Item 4.    Controls and Procedures

Disclosure Controls and Procedures

        The term "disclosure controls and procedures" is defined in Rules 13a-15(e) and 15d-15(e) of the Securities Exchange Act of 1934, as amended (the "Exchange Act"). These rules refer to the controls and other procedures of a company that are designed to ensure that information is recorded, processed, summarized and communicated to management, including its principal executive and principal financial officers, as appropriate to allow timely decisions regarding what is required to be disclosed by a company in the reports that it files under the Exchange Act. As of September 30, 2013 (the "Evaluation Date"), we carried out an evaluation, under the supervision and with the participation of our management, including our chief executive officer and chief financial officer, of the effectiveness of our disclosure controls and procedures. Based upon that evaluation, our chief executive officer and chief financial officer concluded that, as of the Evaluation Date, our disclosure controls and procedures are effective.

Changes in Internal Control over Financial Reporting

        Our management, with the participation of our principal executive officer and principal financial officer, is responsible for establishing and maintaining adequate internal control over financial reporting as defined in Rules 13a-15(f) and 15d-15(f) of the Exchange Act.

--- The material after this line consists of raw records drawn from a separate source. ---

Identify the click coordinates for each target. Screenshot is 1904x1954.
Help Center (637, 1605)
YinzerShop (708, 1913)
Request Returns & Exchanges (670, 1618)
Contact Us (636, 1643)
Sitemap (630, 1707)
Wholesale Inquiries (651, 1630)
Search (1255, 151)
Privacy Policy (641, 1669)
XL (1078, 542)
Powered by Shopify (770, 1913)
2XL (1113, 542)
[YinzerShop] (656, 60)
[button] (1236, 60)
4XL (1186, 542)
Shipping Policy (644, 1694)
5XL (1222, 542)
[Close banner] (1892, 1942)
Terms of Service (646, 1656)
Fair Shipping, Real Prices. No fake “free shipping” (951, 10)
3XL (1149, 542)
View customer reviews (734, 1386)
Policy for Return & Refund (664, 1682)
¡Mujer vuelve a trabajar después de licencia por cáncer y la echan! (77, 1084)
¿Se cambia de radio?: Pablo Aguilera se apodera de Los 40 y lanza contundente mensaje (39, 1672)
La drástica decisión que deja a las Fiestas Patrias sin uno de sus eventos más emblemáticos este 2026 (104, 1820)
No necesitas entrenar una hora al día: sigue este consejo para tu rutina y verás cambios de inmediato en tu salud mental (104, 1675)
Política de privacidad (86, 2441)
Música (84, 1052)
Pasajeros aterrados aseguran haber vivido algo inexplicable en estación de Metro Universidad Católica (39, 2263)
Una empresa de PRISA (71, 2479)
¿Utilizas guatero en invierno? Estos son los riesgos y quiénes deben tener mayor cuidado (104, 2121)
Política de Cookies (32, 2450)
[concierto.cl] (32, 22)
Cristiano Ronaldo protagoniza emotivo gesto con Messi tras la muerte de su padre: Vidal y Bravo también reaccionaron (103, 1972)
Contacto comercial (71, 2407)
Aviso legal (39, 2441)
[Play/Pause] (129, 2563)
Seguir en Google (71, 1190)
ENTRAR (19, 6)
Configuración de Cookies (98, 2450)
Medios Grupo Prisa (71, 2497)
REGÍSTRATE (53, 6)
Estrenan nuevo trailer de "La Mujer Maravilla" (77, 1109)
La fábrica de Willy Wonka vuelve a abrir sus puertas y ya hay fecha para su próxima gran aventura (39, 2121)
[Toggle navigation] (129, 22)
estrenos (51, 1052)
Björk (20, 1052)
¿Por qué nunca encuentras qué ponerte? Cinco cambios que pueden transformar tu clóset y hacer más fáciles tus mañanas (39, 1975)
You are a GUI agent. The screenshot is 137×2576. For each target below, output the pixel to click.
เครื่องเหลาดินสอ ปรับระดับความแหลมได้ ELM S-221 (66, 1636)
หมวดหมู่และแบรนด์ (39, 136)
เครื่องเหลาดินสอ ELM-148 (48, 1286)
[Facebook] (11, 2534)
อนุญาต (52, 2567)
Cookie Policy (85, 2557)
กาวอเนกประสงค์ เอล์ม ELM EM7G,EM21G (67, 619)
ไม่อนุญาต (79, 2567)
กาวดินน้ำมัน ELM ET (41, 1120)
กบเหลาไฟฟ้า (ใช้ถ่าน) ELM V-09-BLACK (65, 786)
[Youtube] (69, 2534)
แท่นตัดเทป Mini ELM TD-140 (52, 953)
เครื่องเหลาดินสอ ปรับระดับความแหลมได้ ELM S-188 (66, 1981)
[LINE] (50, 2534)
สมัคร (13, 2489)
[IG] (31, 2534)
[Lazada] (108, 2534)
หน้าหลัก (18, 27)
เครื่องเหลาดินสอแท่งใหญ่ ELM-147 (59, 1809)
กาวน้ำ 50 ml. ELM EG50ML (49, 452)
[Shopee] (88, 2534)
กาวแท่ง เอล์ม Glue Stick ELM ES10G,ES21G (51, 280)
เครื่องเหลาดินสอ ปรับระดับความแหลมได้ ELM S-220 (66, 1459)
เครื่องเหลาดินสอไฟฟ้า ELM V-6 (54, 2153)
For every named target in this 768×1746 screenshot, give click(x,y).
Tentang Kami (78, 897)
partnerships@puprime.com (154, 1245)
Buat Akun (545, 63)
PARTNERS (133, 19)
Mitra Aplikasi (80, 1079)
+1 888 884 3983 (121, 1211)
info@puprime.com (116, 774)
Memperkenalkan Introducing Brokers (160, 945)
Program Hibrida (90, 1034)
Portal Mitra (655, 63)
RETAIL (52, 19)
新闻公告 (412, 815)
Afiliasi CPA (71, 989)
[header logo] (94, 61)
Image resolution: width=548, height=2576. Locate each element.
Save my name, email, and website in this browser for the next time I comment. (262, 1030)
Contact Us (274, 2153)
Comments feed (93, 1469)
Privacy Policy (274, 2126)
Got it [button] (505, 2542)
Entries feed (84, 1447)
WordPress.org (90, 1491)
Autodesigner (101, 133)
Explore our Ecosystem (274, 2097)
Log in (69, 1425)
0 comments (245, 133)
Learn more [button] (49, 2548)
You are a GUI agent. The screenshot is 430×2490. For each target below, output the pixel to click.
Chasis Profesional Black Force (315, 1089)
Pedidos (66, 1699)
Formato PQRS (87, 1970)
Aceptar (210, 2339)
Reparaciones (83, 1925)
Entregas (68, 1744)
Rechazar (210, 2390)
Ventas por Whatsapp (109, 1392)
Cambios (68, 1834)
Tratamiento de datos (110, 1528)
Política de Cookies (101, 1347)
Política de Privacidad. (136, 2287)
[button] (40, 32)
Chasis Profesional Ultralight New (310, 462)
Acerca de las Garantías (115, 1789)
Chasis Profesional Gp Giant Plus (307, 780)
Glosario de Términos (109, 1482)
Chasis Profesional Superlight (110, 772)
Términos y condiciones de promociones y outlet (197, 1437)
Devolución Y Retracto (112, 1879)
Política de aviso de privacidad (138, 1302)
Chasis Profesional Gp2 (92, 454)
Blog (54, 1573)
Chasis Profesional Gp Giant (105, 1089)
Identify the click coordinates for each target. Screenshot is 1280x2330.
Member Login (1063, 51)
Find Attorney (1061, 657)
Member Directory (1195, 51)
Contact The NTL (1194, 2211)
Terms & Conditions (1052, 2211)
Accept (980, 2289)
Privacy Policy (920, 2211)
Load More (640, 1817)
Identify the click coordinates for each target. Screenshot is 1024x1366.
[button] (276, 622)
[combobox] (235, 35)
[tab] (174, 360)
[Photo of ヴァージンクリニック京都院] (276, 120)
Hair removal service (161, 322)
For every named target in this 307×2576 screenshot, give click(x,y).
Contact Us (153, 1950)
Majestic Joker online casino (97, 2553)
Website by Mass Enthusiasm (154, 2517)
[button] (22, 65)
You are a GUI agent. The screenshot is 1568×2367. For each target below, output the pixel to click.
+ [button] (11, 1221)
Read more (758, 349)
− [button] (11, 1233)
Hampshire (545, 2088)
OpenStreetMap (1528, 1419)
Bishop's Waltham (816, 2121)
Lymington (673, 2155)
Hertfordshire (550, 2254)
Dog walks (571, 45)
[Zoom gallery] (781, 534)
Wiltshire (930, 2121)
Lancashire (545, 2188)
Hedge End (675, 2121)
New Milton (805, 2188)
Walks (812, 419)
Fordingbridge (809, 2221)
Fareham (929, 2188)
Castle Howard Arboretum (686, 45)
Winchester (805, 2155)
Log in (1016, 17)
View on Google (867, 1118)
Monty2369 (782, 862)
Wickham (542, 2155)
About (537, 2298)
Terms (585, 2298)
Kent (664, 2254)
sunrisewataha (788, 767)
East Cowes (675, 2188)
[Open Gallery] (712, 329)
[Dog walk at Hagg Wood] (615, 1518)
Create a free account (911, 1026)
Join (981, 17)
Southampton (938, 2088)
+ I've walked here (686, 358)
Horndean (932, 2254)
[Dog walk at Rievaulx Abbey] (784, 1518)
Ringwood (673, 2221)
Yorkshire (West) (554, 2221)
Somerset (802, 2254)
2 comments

Our internal control system is designed to provide reasonable assurance to our management and board of directors regarding the preparation and fair presentation of published financial statements.

        There have been no changes in our internal control over financial reporting (as defined in Rules 13a-15(f) under the Securities Act of 1934) during the quarter ended September 30, 2013 that have materially affected, or are reasonably likely to materially affect, our internal control over financial reporting.

Part II. Other Information

Item 2.    Unregistered Sales of Equity Securities and Use of Proceeds

        We did not sell any unregistered securities during the three months ended September 30, 2013, nor did we repurchase any shares of our common stock during the three months ended September 30, 2013. As of September 30, 2013, we had approximately $66.0 million available for future repurchase under our authorized stock repurchase program.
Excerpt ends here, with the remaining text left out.